:: ASSIGNED TASK ::
The answer must consist solely of the lines from the one containing "The width and" through the last line of the records, set down exactly and without any pictures.

:: DATA FOR PROCESSING ::
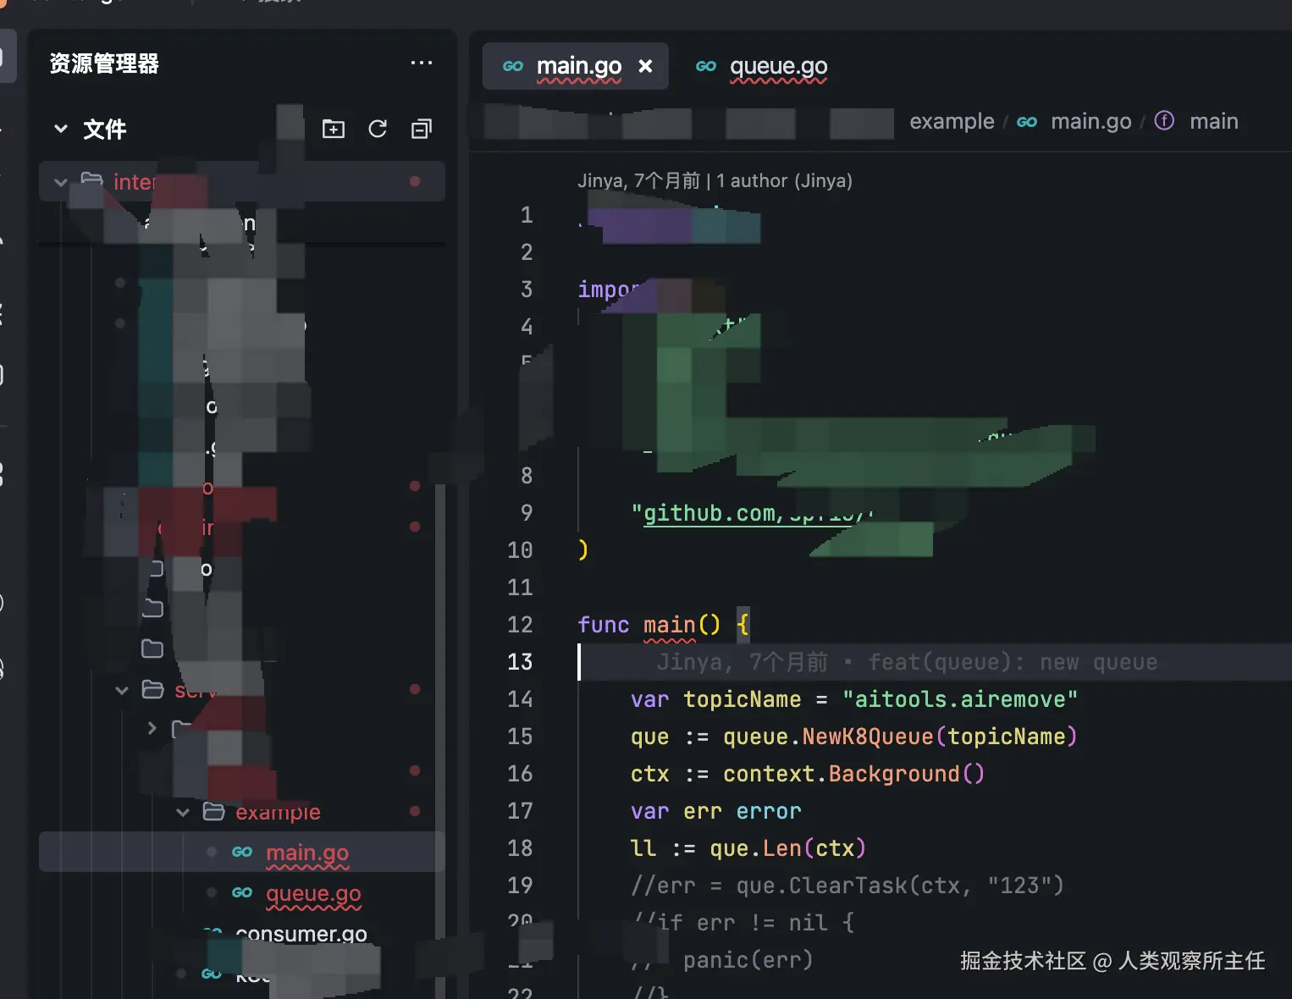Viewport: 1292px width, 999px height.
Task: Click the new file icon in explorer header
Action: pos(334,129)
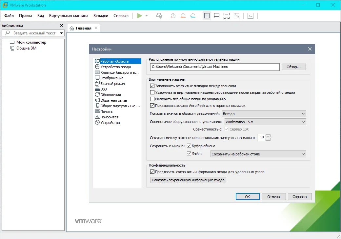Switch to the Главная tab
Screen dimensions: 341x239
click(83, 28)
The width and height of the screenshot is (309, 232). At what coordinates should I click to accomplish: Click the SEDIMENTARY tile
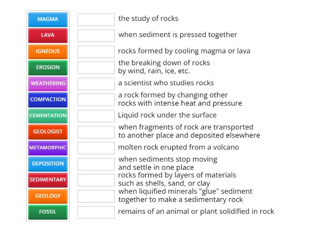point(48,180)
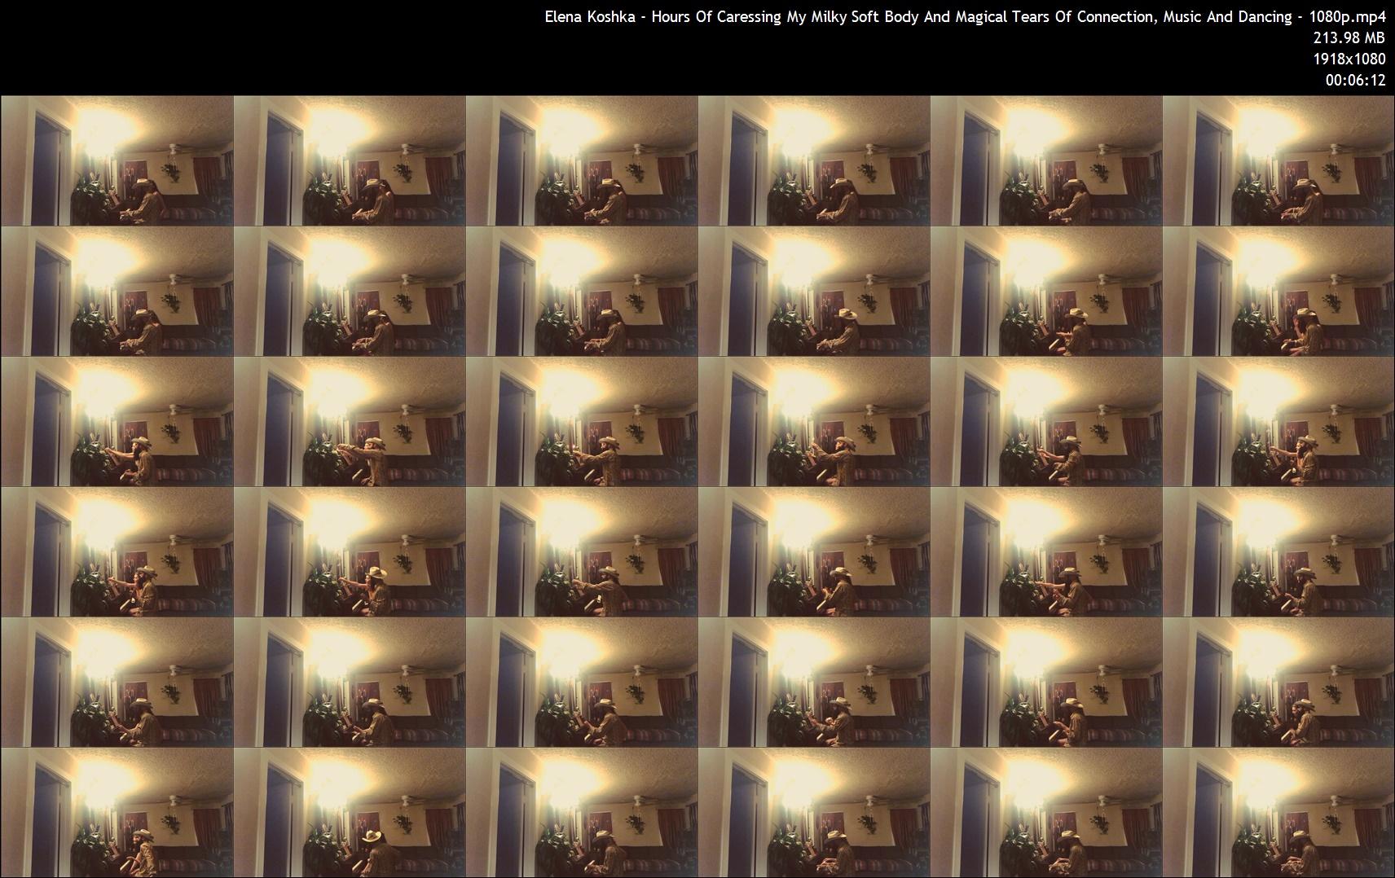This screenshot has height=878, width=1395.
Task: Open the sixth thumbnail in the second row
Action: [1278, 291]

:: EXERCISE OUTPUT ::
The width and height of the screenshot is (309, 232). At what coordinates should I click to accomplish: Click the SEDIMENTARY tile
point(48,180)
This screenshot has height=878, width=1395.
Task: Open the sixth thumbnail in the second row
Action: [1278, 291]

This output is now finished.